A new wave of people fled a rebel pocket to army lines in eastern Ghouta near the capital Damascus, as rescuers and a monitor said air strikes pounded the besieged zone.
In the northern Afrin region, people fled as Turkish war planes struck the main town, Syrian Kurdish forces and the monitor said. More than 150,000 people have left the town in the last few days, a senior Kurdish official said.
The two offensives – one by the Syrian army with Russia’s support, the other led by Turkey with allied Syrian rebels – entered decisive phases this week. Both have shown how foreign backers and their Syrian allies are reshaping the map after the defeat of Islamic State’s self-proclaimed caliphate last year.

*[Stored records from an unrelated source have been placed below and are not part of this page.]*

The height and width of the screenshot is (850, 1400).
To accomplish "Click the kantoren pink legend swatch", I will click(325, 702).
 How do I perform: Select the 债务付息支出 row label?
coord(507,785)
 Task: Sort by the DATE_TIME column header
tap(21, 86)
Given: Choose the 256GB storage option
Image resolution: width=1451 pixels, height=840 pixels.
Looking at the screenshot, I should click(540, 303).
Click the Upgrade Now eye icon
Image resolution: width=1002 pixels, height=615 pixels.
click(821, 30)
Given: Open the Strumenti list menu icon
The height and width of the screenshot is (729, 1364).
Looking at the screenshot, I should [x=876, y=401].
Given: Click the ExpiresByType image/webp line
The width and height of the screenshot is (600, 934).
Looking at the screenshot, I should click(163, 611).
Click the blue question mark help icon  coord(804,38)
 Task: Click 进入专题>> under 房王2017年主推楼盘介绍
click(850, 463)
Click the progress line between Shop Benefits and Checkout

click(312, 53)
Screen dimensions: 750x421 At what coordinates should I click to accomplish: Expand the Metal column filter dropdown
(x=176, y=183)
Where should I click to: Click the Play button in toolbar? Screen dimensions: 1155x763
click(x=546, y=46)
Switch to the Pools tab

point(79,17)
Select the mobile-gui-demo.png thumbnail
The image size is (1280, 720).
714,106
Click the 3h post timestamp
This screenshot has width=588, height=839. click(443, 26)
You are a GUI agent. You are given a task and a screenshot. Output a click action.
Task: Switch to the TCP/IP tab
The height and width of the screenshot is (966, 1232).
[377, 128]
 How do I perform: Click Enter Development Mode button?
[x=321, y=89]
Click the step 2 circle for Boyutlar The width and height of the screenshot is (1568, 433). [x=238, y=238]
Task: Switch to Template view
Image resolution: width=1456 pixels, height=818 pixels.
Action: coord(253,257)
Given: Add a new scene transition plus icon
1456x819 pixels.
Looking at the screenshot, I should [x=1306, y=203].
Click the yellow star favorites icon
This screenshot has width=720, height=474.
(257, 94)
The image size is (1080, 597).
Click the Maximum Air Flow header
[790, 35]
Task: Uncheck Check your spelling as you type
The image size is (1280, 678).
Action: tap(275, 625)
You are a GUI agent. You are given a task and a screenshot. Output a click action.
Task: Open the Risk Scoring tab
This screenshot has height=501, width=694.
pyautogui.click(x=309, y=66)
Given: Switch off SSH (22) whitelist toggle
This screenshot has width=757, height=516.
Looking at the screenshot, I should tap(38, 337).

Turkey launched the cross-border offensive in January against the Syrian Kurdish YPG fighters who control Afrin.
In its month-long assault, the Syrian military has marched into much of eastern Ghouta, the last major insurgent bastion around Damascus.
Eastern Ghouta
Troops splintered Ghouta into three besieged zones in one of the bloodiest offensives of the seven-year war. Residents came out in their thousands this week for the first time, from the southern pocket around Hammouriyeh town.
State media said 30,000 more civilians reached army positions on Saturday, including some who started leaving the Harasta zone as well in a new outflow.
Men, women, and children walked along a dirt road, staggering under bags and suitcases, footage on state TV showed. Many carried infants on their shoulders or pushed them in strollers. Some elderly people hobbled on wooden sticks.
The Syrian Observatory for Human Rights, a UK-based monitoring group, said air strikes on Zamalka killed 30 people gathering to leave for government lines in the morning. Damascus and its ally Moscow say they only attack armed militants and seek to end the rule of Islamist insurgents over the suburbs.
The rebel factions accuse Damascus of trying to depopulate opposition towns and deny its charges that they have blocked people from leaving.
The United Nations has said the exact number of people fleeing is not known nor are the destinations of all evacuees. Mobile clinics were open and some people were taken to hospital in the capital, it said.